**The task:** Transcribe every entry word for word, but skip the images.
________
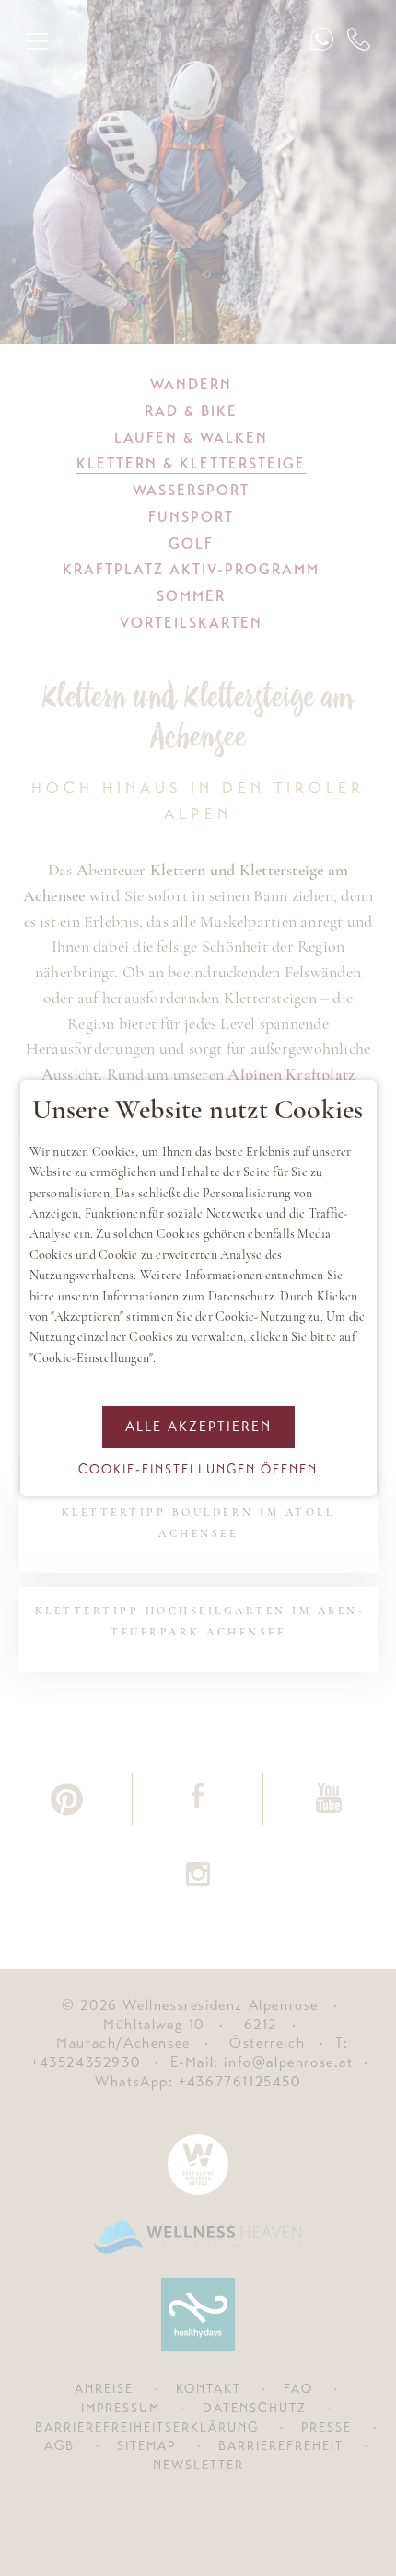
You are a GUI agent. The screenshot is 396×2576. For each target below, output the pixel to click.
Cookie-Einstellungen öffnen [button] (198, 1469)
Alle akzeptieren (198, 1426)
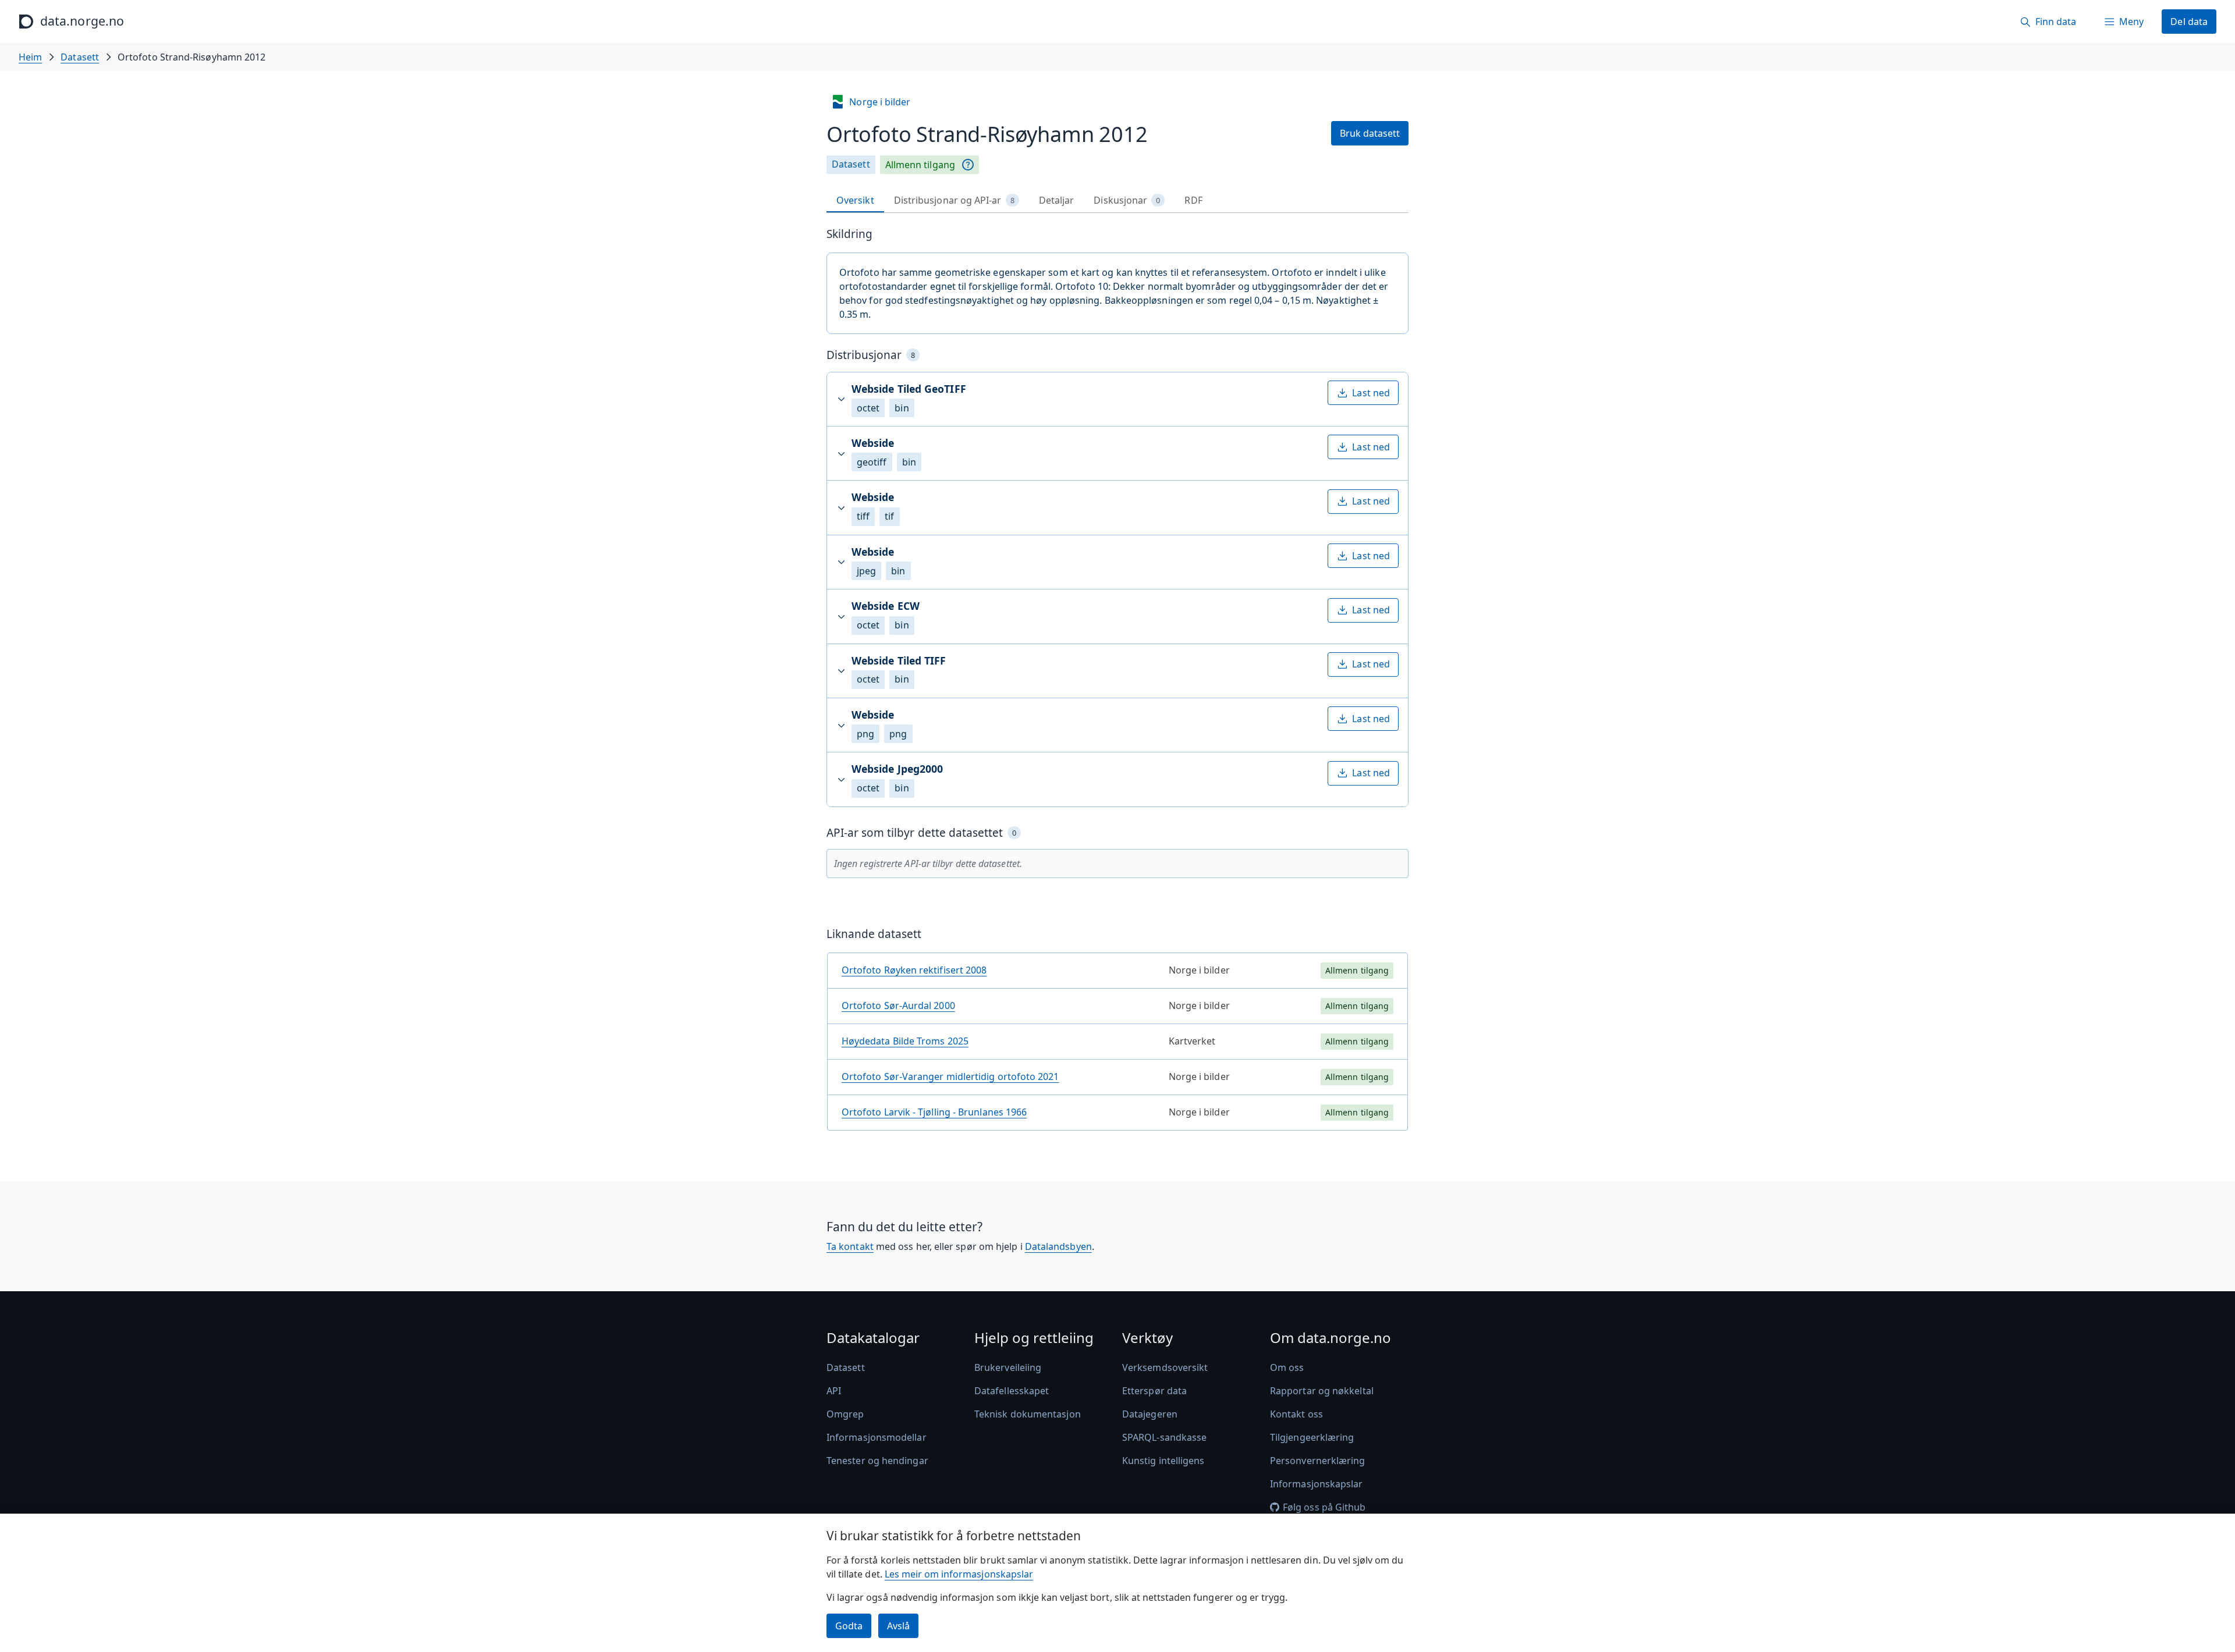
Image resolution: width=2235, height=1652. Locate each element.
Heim (30, 57)
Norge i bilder (879, 101)
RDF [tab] (1193, 200)
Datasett (80, 57)
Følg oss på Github (1324, 1507)
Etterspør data (1154, 1390)
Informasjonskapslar (1316, 1483)
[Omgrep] (968, 164)
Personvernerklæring (1317, 1460)
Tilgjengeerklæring (1312, 1437)
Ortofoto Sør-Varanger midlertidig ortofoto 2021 (950, 1076)
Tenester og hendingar (877, 1460)
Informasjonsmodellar (876, 1437)
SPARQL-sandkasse (1164, 1437)
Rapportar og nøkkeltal (1322, 1390)
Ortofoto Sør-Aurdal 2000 (898, 1005)
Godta (849, 1625)
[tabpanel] (1117, 683)
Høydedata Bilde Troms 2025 (905, 1041)
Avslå (898, 1625)
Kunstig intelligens (1163, 1460)
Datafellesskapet (1011, 1390)
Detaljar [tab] (1056, 200)
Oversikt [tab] (855, 200)
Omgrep (845, 1414)
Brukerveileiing (1007, 1367)
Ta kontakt (850, 1246)
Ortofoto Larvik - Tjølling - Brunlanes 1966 (934, 1112)
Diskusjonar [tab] (1127, 200)
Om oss (1287, 1367)
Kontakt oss (1296, 1414)
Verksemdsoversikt (1165, 1367)
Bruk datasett (1370, 133)
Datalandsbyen (1058, 1246)
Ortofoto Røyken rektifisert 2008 (914, 970)
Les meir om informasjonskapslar (959, 1574)
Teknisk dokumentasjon (1027, 1414)
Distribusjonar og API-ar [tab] (954, 200)
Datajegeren (1149, 1414)
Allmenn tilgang (920, 164)
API (833, 1390)
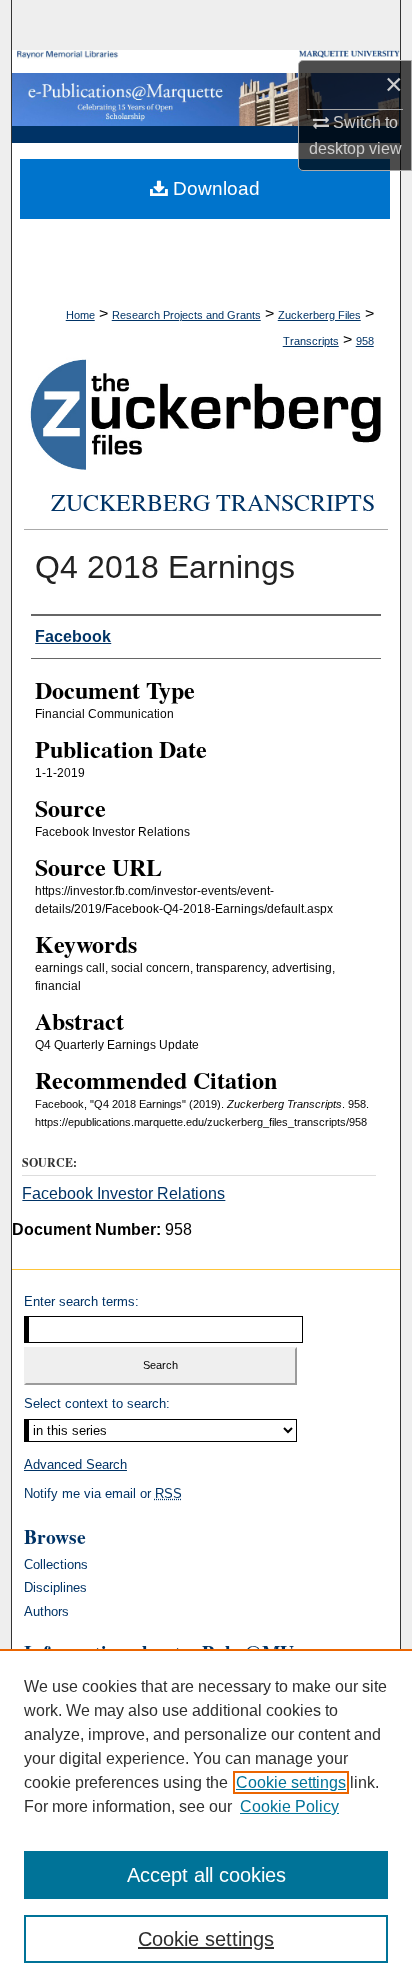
________
**Solution to the problem:**
You are a GUI agent. The screenshot is 396×2576. For each target below, output the pixel to click.
Cookie-Einstellungen öffnen [button] (198, 1469)
Alle akzeptieren (198, 1426)
Image resolution: width=2235, height=1652. Locate each element.
Heim (30, 57)
Norge i bilder (879, 101)
RDF [tab] (1193, 200)
Datasett (80, 57)
Følg oss på Github (1324, 1507)
Etterspør data (1154, 1390)
Informasjonskapslar (1316, 1483)
[Omgrep] (968, 164)
Personvernerklæring (1317, 1460)
Tilgjengeerklæring (1312, 1437)
Ortofoto Sør-Varanger midlertidig ortofoto 2021 (950, 1076)
Tenester og hendingar (877, 1460)
Informasjonsmodellar (876, 1437)
SPARQL-sandkasse (1164, 1437)
Rapportar og nøkkeltal (1322, 1390)
Ortofoto Sør-Aurdal 2000 (898, 1005)
Godta (849, 1625)
[tabpanel] (1117, 683)
Høydedata Bilde Troms 2025 (905, 1041)
Avslå (898, 1625)
Kunstig intelligens (1163, 1460)
Datafellesskapet (1011, 1390)
Detaljar [tab] (1056, 200)
Oversikt [tab] (855, 200)
Omgrep (845, 1414)
Brukerveileiing (1007, 1367)
Ta kontakt (850, 1246)
Ortofoto Larvik - Tjølling - Brunlanes 1966 (934, 1112)
Diskusjonar [tab] (1127, 200)
Om oss (1287, 1367)
Kontakt oss (1296, 1414)
Verksemdsoversikt (1165, 1367)
Bruk datasett (1370, 133)
Datalandsbyen (1058, 1246)
Ortofoto Røyken rektifisert 2008 (914, 970)
Les meir om informasjonskapslar (959, 1574)
Teknisk dokumentasjon (1027, 1414)
Distribusjonar og API-ar [tab] (954, 200)
Datajegeren (1149, 1414)
Allmenn tilgang (920, 164)
API (833, 1390)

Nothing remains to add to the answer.